### DIRECTIONS FOR THIS TASK
Which lines in the Saved entries contain the string "field"? Pick out each of them, treating uppercase and lowercase as different.

** start THE INPUT **

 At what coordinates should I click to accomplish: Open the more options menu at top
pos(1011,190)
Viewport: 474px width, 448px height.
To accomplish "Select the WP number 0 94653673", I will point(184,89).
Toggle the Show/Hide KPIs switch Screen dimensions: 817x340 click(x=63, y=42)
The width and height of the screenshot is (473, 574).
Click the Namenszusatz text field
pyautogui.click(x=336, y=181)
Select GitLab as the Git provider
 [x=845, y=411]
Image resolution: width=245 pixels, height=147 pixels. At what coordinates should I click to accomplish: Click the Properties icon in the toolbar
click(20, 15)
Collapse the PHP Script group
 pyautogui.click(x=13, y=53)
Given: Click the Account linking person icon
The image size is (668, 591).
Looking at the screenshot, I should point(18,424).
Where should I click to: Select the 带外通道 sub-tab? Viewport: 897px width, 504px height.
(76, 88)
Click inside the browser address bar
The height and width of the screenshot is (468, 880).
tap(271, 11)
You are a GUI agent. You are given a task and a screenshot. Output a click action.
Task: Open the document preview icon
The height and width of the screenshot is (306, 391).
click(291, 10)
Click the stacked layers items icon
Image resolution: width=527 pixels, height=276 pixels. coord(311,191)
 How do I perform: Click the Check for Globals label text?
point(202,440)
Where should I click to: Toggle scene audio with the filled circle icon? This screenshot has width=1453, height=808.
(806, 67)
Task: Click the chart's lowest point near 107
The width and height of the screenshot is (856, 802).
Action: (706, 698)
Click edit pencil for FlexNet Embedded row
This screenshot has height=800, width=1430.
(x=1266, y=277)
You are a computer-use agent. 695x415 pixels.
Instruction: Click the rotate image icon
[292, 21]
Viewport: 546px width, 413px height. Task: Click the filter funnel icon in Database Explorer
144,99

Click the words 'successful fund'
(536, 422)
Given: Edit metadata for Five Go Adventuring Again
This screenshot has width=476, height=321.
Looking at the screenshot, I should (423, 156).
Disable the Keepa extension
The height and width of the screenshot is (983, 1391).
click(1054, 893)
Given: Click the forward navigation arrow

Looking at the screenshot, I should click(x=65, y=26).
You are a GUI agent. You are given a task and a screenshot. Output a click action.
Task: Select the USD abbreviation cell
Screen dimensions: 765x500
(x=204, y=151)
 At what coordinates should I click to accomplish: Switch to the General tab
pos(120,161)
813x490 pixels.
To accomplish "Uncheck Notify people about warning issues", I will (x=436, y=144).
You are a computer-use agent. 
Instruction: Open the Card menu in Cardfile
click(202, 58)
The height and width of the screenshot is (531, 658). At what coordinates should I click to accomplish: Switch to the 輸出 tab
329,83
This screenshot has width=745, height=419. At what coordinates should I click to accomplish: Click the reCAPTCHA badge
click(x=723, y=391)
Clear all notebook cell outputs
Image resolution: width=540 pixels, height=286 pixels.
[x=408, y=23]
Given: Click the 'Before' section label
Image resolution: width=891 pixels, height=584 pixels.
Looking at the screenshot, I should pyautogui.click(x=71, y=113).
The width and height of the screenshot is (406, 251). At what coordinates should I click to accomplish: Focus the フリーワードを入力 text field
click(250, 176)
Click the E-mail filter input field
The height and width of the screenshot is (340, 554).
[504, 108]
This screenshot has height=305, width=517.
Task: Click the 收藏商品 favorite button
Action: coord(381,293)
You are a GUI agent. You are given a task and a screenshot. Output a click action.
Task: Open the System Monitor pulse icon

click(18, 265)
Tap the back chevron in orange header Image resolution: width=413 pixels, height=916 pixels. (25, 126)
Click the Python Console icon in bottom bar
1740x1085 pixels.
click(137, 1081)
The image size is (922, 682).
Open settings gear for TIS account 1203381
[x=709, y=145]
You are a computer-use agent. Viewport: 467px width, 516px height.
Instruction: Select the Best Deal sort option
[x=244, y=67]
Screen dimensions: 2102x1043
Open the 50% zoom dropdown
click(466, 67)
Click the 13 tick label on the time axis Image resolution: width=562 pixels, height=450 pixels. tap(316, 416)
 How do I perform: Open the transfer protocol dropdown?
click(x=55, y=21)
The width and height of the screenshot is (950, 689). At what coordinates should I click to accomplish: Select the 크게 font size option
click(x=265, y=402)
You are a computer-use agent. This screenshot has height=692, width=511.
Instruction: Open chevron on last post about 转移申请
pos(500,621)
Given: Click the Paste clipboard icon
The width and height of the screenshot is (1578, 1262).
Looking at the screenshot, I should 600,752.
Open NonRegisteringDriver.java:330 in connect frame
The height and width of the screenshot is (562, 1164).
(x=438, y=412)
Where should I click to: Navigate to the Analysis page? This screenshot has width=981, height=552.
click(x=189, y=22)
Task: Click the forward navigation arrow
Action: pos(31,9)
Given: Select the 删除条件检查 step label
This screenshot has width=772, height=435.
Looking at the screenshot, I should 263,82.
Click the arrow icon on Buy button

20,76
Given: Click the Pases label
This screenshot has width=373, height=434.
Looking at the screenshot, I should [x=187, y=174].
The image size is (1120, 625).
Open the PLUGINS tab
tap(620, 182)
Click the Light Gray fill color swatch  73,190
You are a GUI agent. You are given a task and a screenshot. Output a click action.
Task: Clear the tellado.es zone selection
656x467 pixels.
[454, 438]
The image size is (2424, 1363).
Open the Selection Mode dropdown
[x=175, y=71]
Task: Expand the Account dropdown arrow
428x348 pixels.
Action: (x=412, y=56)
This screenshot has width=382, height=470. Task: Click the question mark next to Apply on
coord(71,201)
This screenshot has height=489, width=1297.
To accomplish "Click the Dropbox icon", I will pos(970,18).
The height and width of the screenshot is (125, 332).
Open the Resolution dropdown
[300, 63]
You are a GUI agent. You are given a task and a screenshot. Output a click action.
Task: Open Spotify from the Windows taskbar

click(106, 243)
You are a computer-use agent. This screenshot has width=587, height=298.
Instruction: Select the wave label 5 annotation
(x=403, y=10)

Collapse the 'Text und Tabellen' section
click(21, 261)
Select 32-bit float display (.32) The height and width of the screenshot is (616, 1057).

** end THE INPUT **

### WRITTEN SOLUTION
Click the Namenszusatz text field
The width and height of the screenshot is (406, 251). At what coordinates should I click to accomplish: Focus the フリーワードを入力 text field
Click the E-mail filter input field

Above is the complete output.